▸ Requests:
• A. In the forum thread about Flotow's Martha, whose voice does Doris Soffel's voice remind the poster of?
• B. Retype the part of the Martha forum thread between "Another thing so" and "that they share.", inclusive.

▸ Text:
══════════════════════════════

# Flotow Martha: German vs Italian



## SixFootScowl (Oct 17, 2011)

I think with Martha that Flotow wrote the opera in German, then did an Italian and even English version, if not others. Note, I understand the English version with Victoria de Los Angeles is not Flotow's translation, but a bastardized translation that plays more like a G&S opera than Flotow IMO.

Anyway, they seem to be significantly different, which may explain why I don't like the Italian version on CD, But I recently bought an aria set of Doris Soffel who sings a piece from the Italian version of Martha (Marta in Italian). Help me out here. I have the Doris Soffel aria, and think it is Nancy's aria (though very unrecognisable but for some musical similarities). Please tell me if I am right. Here is Soffel with the Italian and Fassbaender with the German for your comparison purposes. If I am wrong, please, if you have the time, find the correct corresponding aria in the German set so I can "set" my mind at ease.

Another thing so long as I have your attention: Why does Doris Soffel's voice remind me of Sonia Prina? I think because there is a quality or edge to the voice that they share.

Good old German Martha:





Unfamiliar Italian Marta:


----------



## SixFootScowl (Oct 17, 2011)

Whelp, I guess Martha is as obscure an opera as they say it is, or of little interest. Also, it may be that nobody really can answer my question. No matter. I will appreciate Doris Soffel in both the Italian aria from Martha but moreso in the Martha opera on disk.


----------

══════════════════════════════

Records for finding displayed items
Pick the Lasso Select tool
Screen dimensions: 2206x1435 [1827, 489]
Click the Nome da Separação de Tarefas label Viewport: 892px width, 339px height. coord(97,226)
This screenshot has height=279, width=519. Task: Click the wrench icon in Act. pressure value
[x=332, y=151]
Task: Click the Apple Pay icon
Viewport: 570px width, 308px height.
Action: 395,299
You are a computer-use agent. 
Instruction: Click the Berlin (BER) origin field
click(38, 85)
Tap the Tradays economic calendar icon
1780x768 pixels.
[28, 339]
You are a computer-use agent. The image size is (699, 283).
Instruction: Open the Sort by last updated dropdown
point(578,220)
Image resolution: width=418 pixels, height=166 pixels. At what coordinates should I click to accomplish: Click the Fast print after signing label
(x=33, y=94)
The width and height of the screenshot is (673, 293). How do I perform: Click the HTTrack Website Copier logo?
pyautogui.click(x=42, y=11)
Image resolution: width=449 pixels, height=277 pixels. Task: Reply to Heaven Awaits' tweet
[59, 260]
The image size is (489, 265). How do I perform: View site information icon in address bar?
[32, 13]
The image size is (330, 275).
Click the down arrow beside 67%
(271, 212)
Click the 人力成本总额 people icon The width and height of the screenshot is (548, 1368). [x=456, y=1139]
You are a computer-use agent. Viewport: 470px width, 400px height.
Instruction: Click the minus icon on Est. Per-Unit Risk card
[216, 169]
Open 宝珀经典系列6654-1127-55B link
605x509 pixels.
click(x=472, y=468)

══════════════════════════════

▸ Answers to the problems:
• A. Sonia Prina

• B.
Another thing so long as I have your attention: Why does Doris Soffel's voice remind me of Sonia Prina? I think because there is a quality or edge to the voice that they share.